Op grond van het vorenstaande is het hof van oordeel dat het verzoekschrift tijdig is ingediend.
Op verzoek van de advocaat van verzoeker en gehoord de advocaat-generaal zal het hof de zaak niet terugverwijzen naar de rechtbank maar direct inhoudelijk op het verzoek beslissen.
inhoudelijke beoordeling
De verzoeker is op verdenking van overtreding van de Opiumwet (het slikken van bollen met cocaïne) aangehouden en op 17 juni 2006 in verzekering gesteld.
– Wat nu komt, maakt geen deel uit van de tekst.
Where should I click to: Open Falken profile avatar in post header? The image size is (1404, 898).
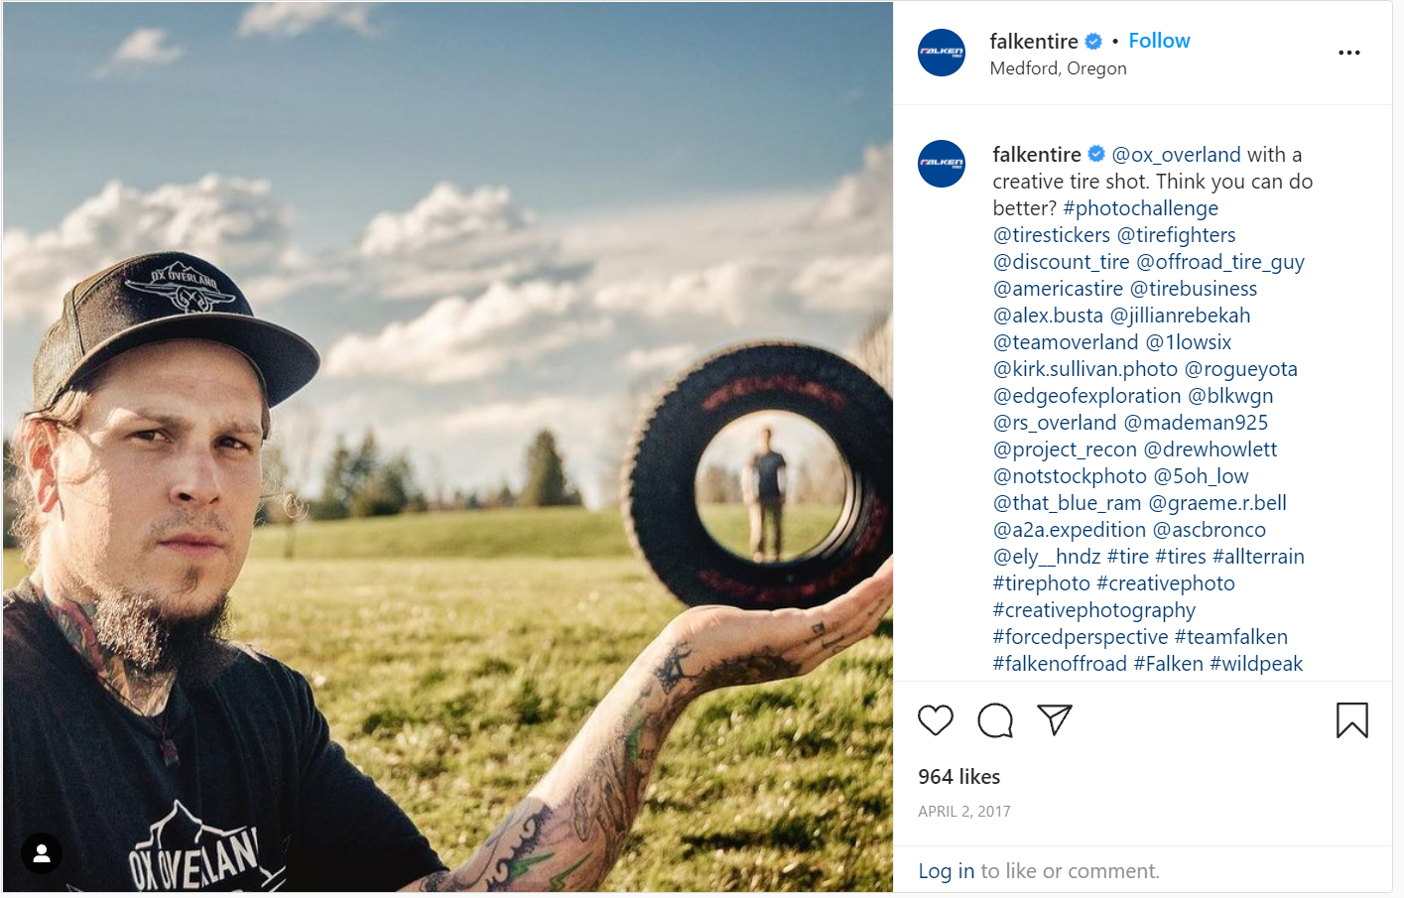pyautogui.click(x=942, y=53)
Op 21 juni 2006 is de verzoeker in vrijheid gesteld.
De strafzaak tegen verzoeker is bij brief van de officier van justitie te Haarlem van 23 augustus 2006 geseponeerd en derhalve geëindigd zonder oplegging van straf of maatregel en zonder dat toepassing is gegeven aan artikel 9a Sr.
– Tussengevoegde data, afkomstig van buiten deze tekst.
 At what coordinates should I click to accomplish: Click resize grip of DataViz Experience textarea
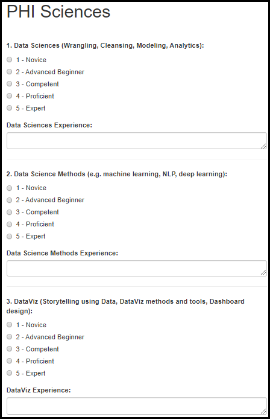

Het hof is van oordeel dat gronden van billijkheid aanwezig zijn voor toekenning van een vergoeding ter zake van de door de verzoeker ondergane verzekering in de strafzaak met voormeld parketnummer van het geldende bedrag.
Het hof ziet in de omstandigheden die door de advocaat naar voren zijn gebracht geen aanleiding een hoger bedrag toe te kennen dan een bedrag van
€ 190,00 voor elke dag dat verzoeker op de slikkersafdeling van het detentiecentrum Schiphol heeft doorgebracht.
4. Beslissing
Het hof:
Vernietigt de beschikking waarvan hoger beroep.
Kent ten laste van de Staat aan de verzoeker een vergoeding toe van € 760,00 (zevenhonderd en zestig euro).
Wijst het anders of meer verzochte af.
Beveelt de onverwijlde betekening van deze beschikking aan de verzoeker.
Deze beschikking is gegeven door de vijfde meervoudige strafkamer van het gerechtshof te Amsterdam, waarin zitting hadden mrs. R. Veldhuisen, H.W.J. de Groot en R.P.P. Hoekstra, in tegenwoordigheid van A.J. Bekker-van der Molen als griffier en is uitgesproken op de openbare zitting van dit hof van 23 februari 2009.
De voorzitter van het hof beveelt de tenuitvoerlegging van deze beschikking voor het bedrag van € 760,00 (zevenhonderd en zestig euro).
over te maken naar bankrekeningnummer 59.06.83.683 van de Stichting Beheer Derdengelden ten name van mr. P.A. van der Waal, ten behoeve van de verzoeker.